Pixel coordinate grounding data
---------------

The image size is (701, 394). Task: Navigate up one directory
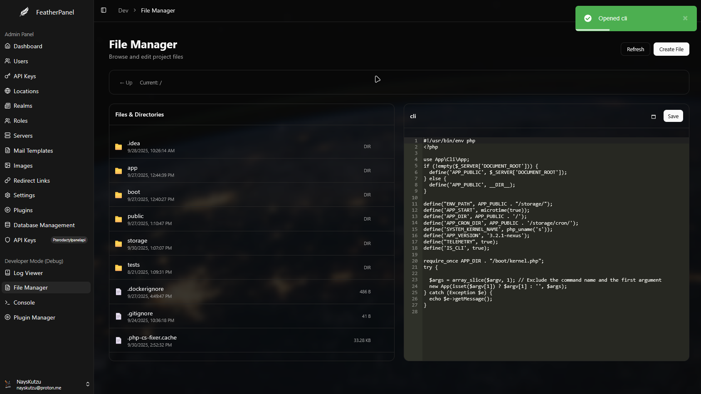point(126,83)
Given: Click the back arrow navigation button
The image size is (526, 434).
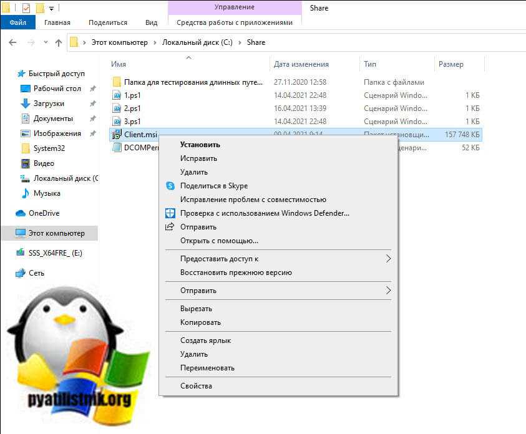Looking at the screenshot, I should point(13,42).
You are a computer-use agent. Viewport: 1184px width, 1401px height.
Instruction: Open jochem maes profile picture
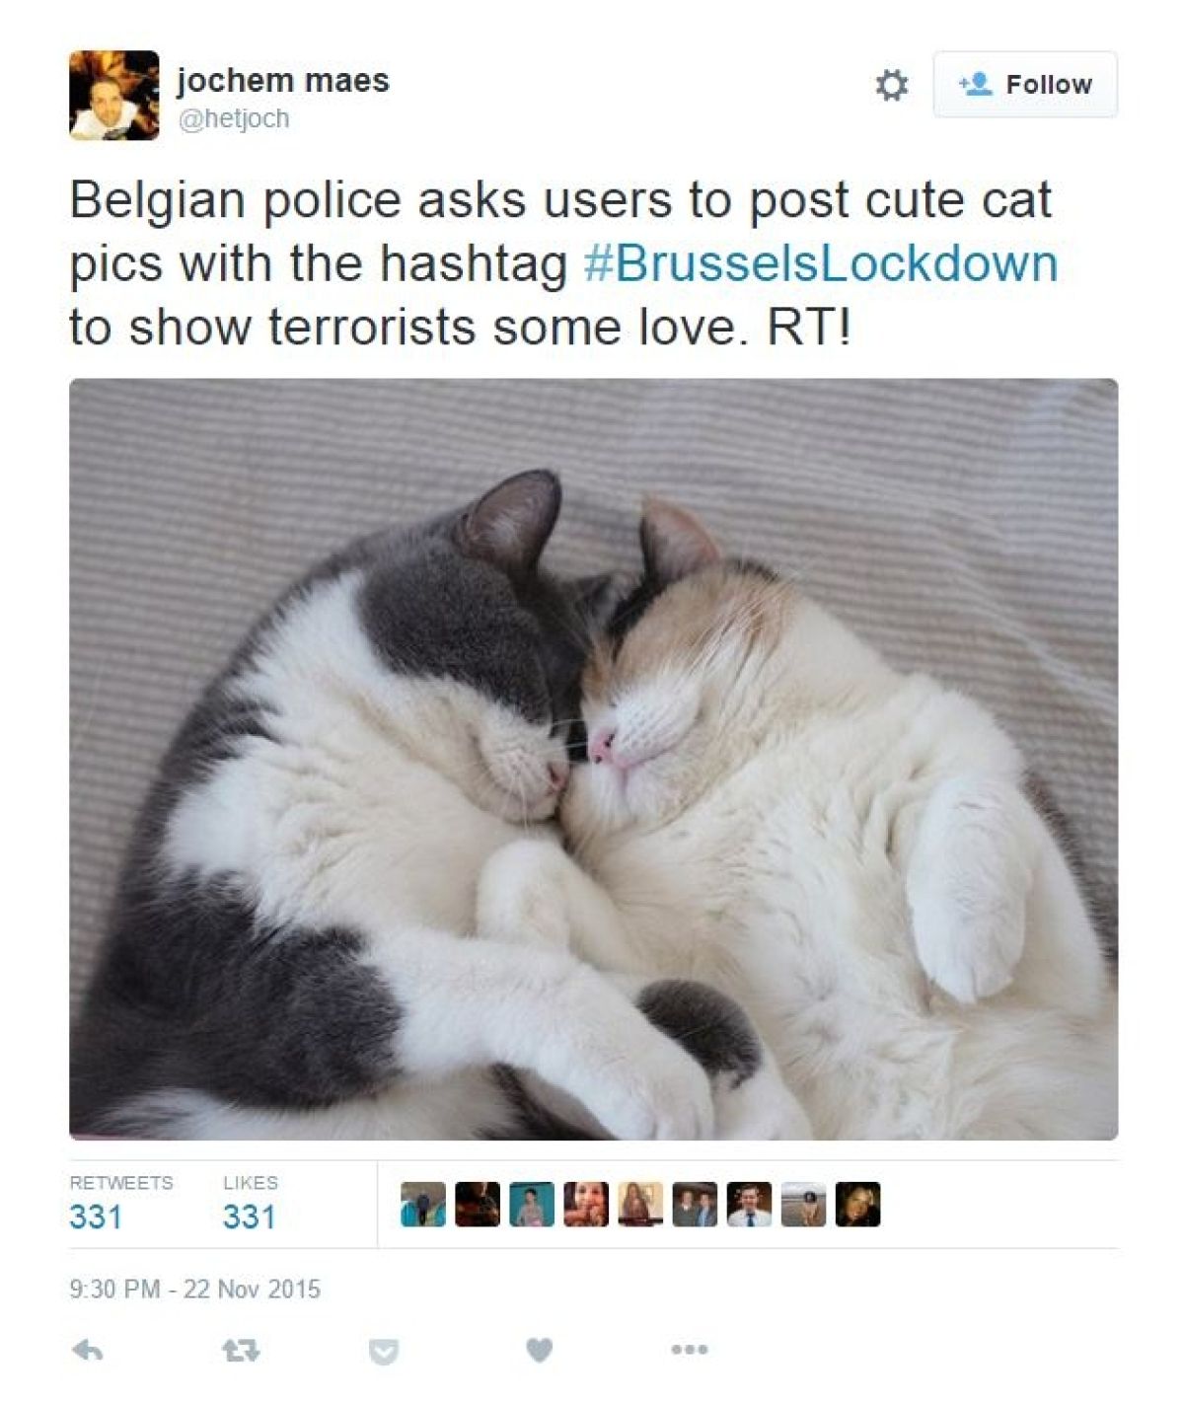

---------------

§ **What you have to do**:
Although the entries contain pictures, reproduce only the rest, exactly as written.

§ **Answer section**:
The image size is (701, 394). Task: Navigate up one directory
point(126,83)
Given: Click the back arrow navigation button
The image size is (526, 434).
Looking at the screenshot, I should point(13,42).
You are a computer-use agent. Viewport: 1184px width, 1401px height.
Instruction: Open jochem maes profile picture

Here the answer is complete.